Provided passage.
+ + + + +
Why different priors produce very large results

yanmin · December 19, 2024, 2:09pm

I replicate a paper titled ’ Bayesian hierarchical models for linear networks’(J Appl Stat
. 2020 Dec 29;49(6):1421-1448).
The model is specified,
y_i \sim poisson(L_i* exp(lambda_i)) \\ lambda_i \sim N(\mu,\sigma^2) \\ \mu \sim N(\alpha, \tau^2) \\ \sigma^2 \sim Inverse-Gamma(\alpha_0,\beta_0)

The R codes is as follows,

library(dplyr);library(purrr);ibrary(rstan)

#// path = 'https://pmc.ncbi.nlm.nih.gov/articles/PMC9042008/pdf/CJAS_49_1864814.pdf'
path = 'D:\\bayes\\Bayesian hierarchical models for linear networks.pdf'
df = tabulapdf::extract_tables(path,pages = 4)

accident = df[[1]] %>% select(2:3)
+ + + + +
What you have to do. Reproduce the stretch of the forum post on priors from "yanmin · December" through "2020 Dec 29;49(6):1421-1448).", word for word. The material that comes next has nothing to do with the forum post on priors.

Source data.
+ + + + +
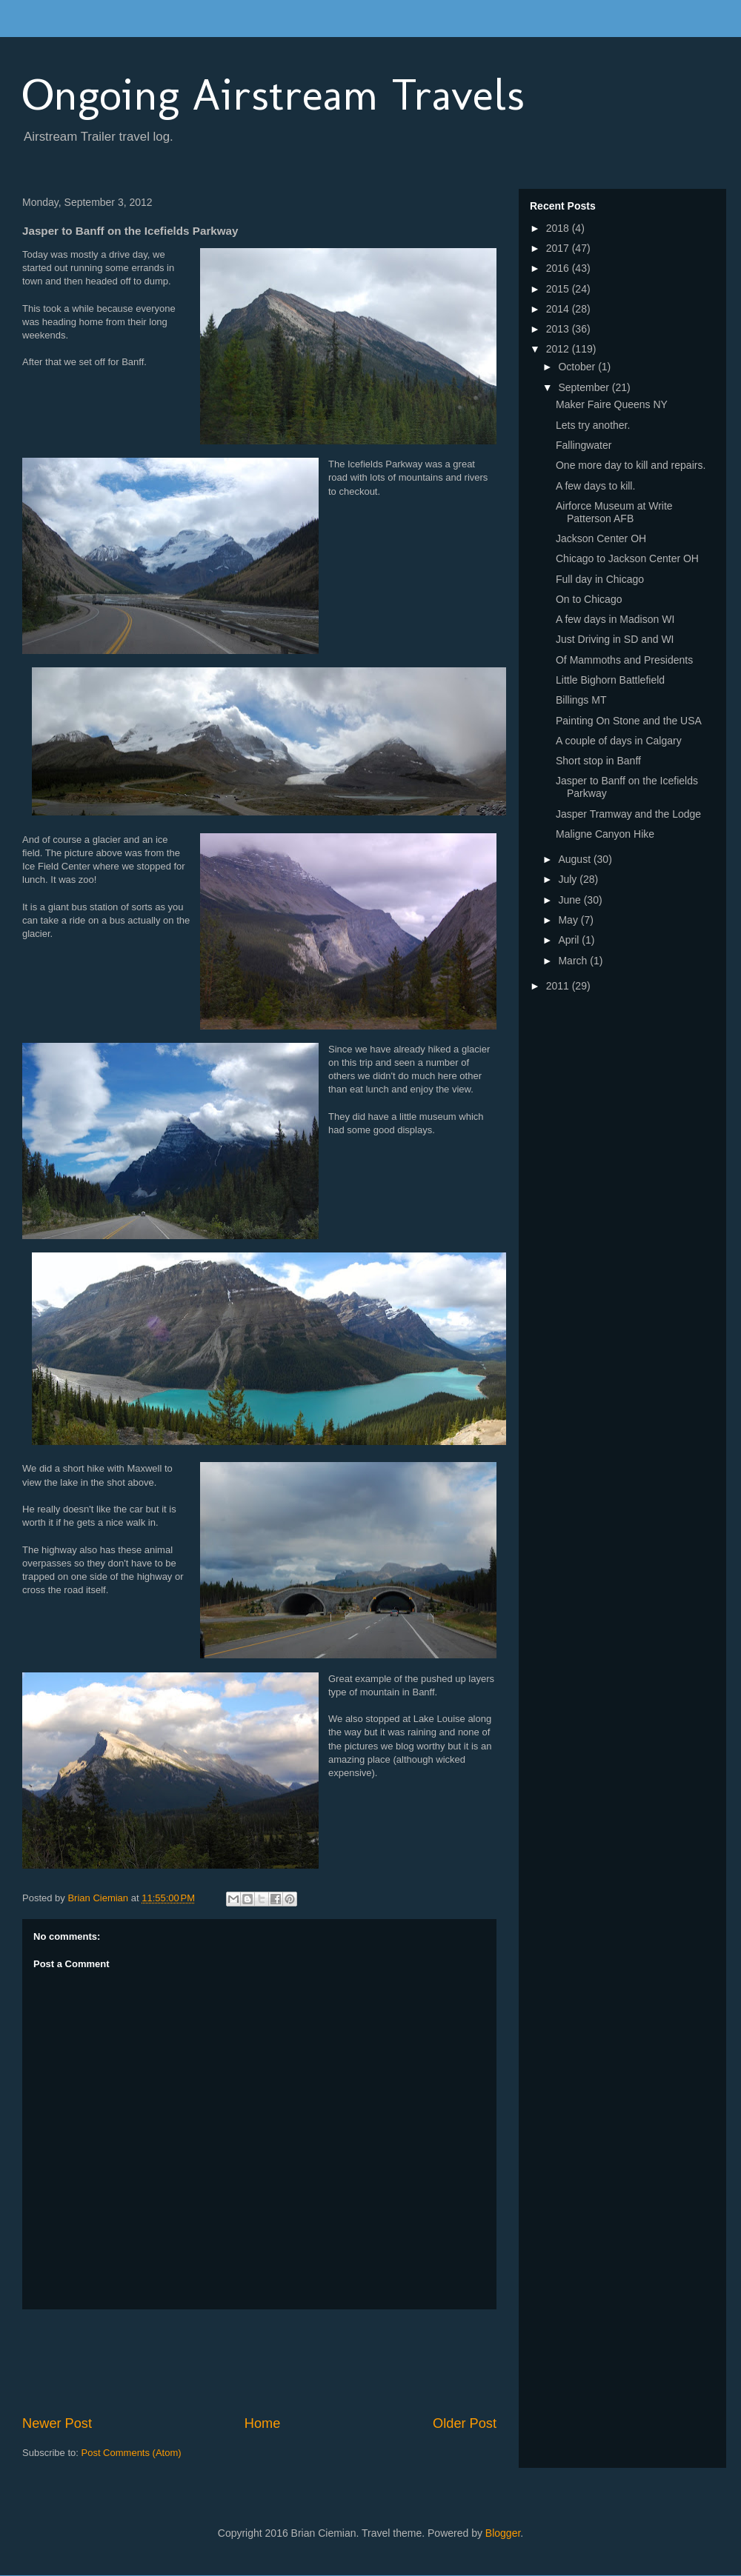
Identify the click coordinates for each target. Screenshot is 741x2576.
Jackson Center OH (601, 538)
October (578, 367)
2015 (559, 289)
+ + + + +
Correct answer.
yanmin · December 19, 2024, 2:09pm

I replicate a paper titled ’ Bayesian hierarchical models for linear networks’(J Appl Stat
. 2020 Dec 29;49(6):1421-1448).